There are conflicting signs about the quality of what we might expect.
Let’s start with the positive. A colleague who was close to Steve recently attended a pre-screening of the film, and he thought it was a lot of fun to watch. It was good to see the Apple story getting its time on the big screen.
He did, however, add an important disclaimer: if you knew Steve, you’ll likely feel that the Ashton Kutcher’s portrayal is “one-dimensional.” Kutcher exhibits one facet of Steve’s personality per scene, while the real Steve was a deeper, more complex person.
The rest of us will have to wait a few months to see for ourselves. For now, we can only look at what’s already been revealed.
For starters, we have the odd title. Most people respond to the strange lower-casing of the “j” with a head-scratch. If that’s supposed to reference Apple’s ubiquitous lower-case “i,” it’s a pretty oblique reference.
With this being the second try at a title after the original Jobs: Get Inspired, I’m feeling like these guys are 0-for-2 in the naming department.
But those are just words. Now, for the first time, we have a concrete indication of what this movie will be like, thanks to the teaser just released by the producers.
If this official clip is indicative of the movie’s overall quality, I’m officially lowering my expectations.
I’m doing so for two reasons. First, the Wozniak character looks and sounds over-the-top comedic, more like a caricature of a nerd than a real one.

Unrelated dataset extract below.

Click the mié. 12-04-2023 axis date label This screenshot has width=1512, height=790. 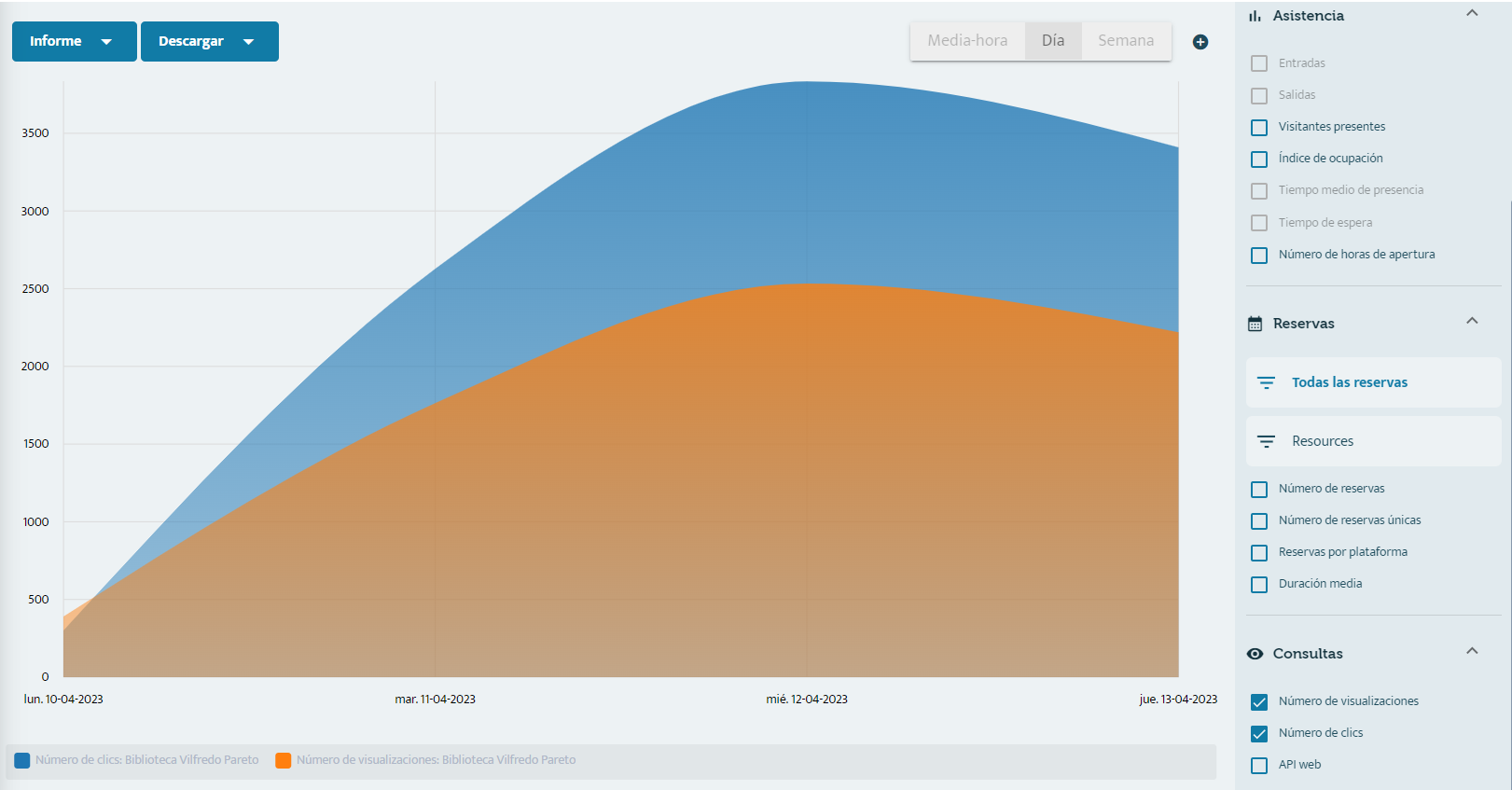807,700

Second, the dialogue tries way too hard. Visionaries don’t ordinarily spout their vision in such a ham-fisted way. This dialog is more Pirates of Silicon Valley quality than The Social Network quality. Screenwriter Matt Whitely is no Aaron Sorkin — this movie being his first and only appearance in the Internet Movie Database.
Of course we have to remember that a movie like jOBS is intended to be entertainment, not a history lesson. The writer, whether named Whitely or Sorkin, isn’t out to create a 100% accurate picture of the main character. He’s trying to create 90 minutes of entertainment based loosely on that character.
For now, we must sit tight awaiting the premiere of jOBS on April 19th. Only then can we start asking the really important question: “Would Steve have approved this movie?”